What you produce should match the records exactly, line for line.

⁂

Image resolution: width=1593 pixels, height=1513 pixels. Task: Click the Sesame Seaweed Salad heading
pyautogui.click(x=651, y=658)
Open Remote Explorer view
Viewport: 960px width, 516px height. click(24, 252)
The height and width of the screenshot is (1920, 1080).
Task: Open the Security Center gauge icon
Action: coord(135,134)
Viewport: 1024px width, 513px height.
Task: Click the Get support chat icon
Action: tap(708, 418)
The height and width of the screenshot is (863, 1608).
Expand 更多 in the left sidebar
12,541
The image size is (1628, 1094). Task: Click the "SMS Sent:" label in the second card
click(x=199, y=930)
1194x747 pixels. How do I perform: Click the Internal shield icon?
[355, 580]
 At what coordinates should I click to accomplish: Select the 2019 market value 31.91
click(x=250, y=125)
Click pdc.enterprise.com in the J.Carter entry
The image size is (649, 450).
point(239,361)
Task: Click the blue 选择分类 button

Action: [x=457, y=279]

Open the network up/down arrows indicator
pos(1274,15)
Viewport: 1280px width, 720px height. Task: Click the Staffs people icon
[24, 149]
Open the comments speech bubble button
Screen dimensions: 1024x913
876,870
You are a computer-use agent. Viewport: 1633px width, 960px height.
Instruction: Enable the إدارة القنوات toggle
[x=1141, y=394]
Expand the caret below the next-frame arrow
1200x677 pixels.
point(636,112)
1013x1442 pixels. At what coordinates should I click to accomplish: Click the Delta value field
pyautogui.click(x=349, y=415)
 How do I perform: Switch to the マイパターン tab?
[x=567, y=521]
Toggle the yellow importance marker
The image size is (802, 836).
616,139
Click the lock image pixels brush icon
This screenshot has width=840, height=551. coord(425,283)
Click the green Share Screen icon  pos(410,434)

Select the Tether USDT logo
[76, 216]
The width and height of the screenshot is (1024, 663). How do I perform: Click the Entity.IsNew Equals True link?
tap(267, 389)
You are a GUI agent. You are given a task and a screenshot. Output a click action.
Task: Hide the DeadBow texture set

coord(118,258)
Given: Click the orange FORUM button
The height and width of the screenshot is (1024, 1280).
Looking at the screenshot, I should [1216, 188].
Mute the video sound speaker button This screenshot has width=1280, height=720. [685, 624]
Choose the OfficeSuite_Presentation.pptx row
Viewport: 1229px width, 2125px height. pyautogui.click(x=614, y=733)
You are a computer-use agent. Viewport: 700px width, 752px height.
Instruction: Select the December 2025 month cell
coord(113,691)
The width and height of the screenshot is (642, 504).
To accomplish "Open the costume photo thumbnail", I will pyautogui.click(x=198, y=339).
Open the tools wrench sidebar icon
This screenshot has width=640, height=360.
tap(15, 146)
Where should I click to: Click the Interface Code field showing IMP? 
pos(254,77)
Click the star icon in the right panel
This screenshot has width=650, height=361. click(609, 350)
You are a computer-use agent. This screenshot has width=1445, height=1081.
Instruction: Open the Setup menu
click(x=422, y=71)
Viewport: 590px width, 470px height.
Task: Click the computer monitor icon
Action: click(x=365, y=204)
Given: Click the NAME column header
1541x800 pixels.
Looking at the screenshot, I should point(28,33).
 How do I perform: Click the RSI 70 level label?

⁂

**Answer below**
Image resolution: width=1593 pixels, height=1513 pixels. Task: Click the Sesame Seaweed Salad heading
pyautogui.click(x=651, y=658)
Open Remote Explorer view
Viewport: 960px width, 516px height. click(24, 252)
The height and width of the screenshot is (1920, 1080).
Task: Open the Security Center gauge icon
Action: coord(135,134)
Viewport: 1024px width, 513px height.
Task: Click the Get support chat icon
Action: tap(708, 418)
The height and width of the screenshot is (863, 1608).
Expand 更多 in the left sidebar
12,541
The image size is (1628, 1094). Task: Click the "SMS Sent:" label in the second card
click(x=199, y=930)
1194x747 pixels. How do I perform: Click the Internal shield icon?
[355, 580]
 At what coordinates should I click to accomplish: Select the 2019 market value 31.91
click(x=250, y=125)
Click pdc.enterprise.com in the J.Carter entry
The image size is (649, 450).
point(239,361)
Task: Click the blue 选择分类 button

Action: [x=457, y=279]

Open the network up/down arrows indicator
pos(1274,15)
Viewport: 1280px width, 720px height. Task: Click the Staffs people icon
[24, 149]
Open the comments speech bubble button
Screen dimensions: 1024x913
876,870
You are a computer-use agent. Viewport: 1633px width, 960px height.
Instruction: Enable the إدارة القنوات toggle
[x=1141, y=394]
Expand the caret below the next-frame arrow
1200x677 pixels.
point(636,112)
1013x1442 pixels. At what coordinates should I click to accomplish: Click the Delta value field
pyautogui.click(x=349, y=415)
 How do I perform: Switch to the マイパターン tab?
[x=567, y=521]
Toggle the yellow importance marker
The image size is (802, 836).
616,139
Click the lock image pixels brush icon
This screenshot has width=840, height=551. coord(425,283)
Click the green Share Screen icon  pos(410,434)

Select the Tether USDT logo
[76, 216]
The width and height of the screenshot is (1024, 663). How do I perform: Click the Entity.IsNew Equals True link?
tap(267, 389)
You are a GUI agent. You are given a task and a screenshot. Output a click action.
Task: Hide the DeadBow texture set

coord(118,258)
Given: Click the orange FORUM button
The height and width of the screenshot is (1024, 1280).
Looking at the screenshot, I should [1216, 188].
Mute the video sound speaker button This screenshot has width=1280, height=720. [685, 624]
Choose the OfficeSuite_Presentation.pptx row
Viewport: 1229px width, 2125px height. pyautogui.click(x=614, y=733)
You are a computer-use agent. Viewport: 700px width, 752px height.
Instruction: Select the December 2025 month cell
coord(113,691)
The width and height of the screenshot is (642, 504).
To accomplish "Open the costume photo thumbnail", I will pyautogui.click(x=198, y=339).
Open the tools wrench sidebar icon
This screenshot has width=640, height=360.
tap(15, 146)
Where should I click to: Click the Interface Code field showing IMP? 
pos(254,77)
Click the star icon in the right panel
This screenshot has width=650, height=361. click(609, 350)
You are a computer-use agent. This screenshot has width=1445, height=1081.
Instruction: Open the Setup menu
click(x=422, y=71)
Viewport: 590px width, 470px height.
Task: Click the computer monitor icon
Action: click(x=365, y=204)
Given: Click the NAME column header
1541x800 pixels.
Looking at the screenshot, I should point(28,33).
 How do I perform: Click the RSI 70 level label?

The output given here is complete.